ROMA - Secondo il presidente di Confindustria «l'Europa è sempre andata avanti per traumi ed ora bisogna trasformare il trauma della Brexit in una grande opportunità».

Boccia: Serve un'Europa per la crescita
Oggi più che mai, a giudizio del numero uno degli imprenditori, «serve un'Europa della crescita e per la crescita» che porti avanti «politiche anticicliche» e «riveda i trattati anche in una logica di maggiore flessibilità». Boccia ha poi citato una famosa frase di Shimon Peres: «l'attesa della guerra è peggio della guerra».

Bisogna ripensare l'UE
Ora occorre «dare priorità all'agenda europea prima dell'agenda italiana». Quanto ad un possibile effetto domino, «va letto anche in un'altra direzione: se l'Europa reagisce con la crescita e gli effetti negativi si avranno solo in Gran Bretagna non ci sarà l'effetto domino», ha spiegato. L'Unione economica «va ripensata in dimensione economica, che poi diventa politica».

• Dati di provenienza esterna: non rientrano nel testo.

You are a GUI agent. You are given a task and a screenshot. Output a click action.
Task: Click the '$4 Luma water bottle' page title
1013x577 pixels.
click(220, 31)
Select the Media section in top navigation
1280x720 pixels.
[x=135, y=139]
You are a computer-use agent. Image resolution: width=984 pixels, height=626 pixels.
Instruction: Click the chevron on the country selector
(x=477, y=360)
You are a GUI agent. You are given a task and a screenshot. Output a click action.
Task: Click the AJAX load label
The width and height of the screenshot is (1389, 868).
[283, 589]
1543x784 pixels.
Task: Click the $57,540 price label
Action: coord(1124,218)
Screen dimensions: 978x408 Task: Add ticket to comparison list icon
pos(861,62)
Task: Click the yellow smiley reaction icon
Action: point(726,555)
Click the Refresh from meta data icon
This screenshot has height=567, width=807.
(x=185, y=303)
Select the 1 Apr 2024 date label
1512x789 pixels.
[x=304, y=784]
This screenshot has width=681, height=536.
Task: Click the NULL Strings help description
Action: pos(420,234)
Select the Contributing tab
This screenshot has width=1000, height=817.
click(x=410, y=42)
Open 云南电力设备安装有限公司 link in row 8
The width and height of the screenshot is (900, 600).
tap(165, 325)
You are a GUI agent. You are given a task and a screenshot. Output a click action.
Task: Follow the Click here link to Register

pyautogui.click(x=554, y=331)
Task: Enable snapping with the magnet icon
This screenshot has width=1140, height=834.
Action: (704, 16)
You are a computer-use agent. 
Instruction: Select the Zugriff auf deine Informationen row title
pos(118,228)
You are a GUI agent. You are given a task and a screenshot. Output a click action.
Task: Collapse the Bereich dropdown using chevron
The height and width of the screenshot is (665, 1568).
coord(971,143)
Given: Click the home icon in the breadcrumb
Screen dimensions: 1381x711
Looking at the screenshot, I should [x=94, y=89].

L'Europa ha il mercato più ricco del mondo
Oggi «l'Europa deve dare spiegazioni economiche per evitare l'effetto domino», ha spiegato. «Questo è il momento di reagire, don't panic. Gli effetti ci saranno ma i fondamentali dell'Europa sono a posto", ha proseguito. E ha concluso: «E' evidente che la Brexit causerà ansia sui mercati ed effetti speculativi, ma non dimentichiamo i fondamentali dell'Ue: l'Europa ha il mercato più ricco del mondo e hai il debito inferiore a quello degli Stati Uniti».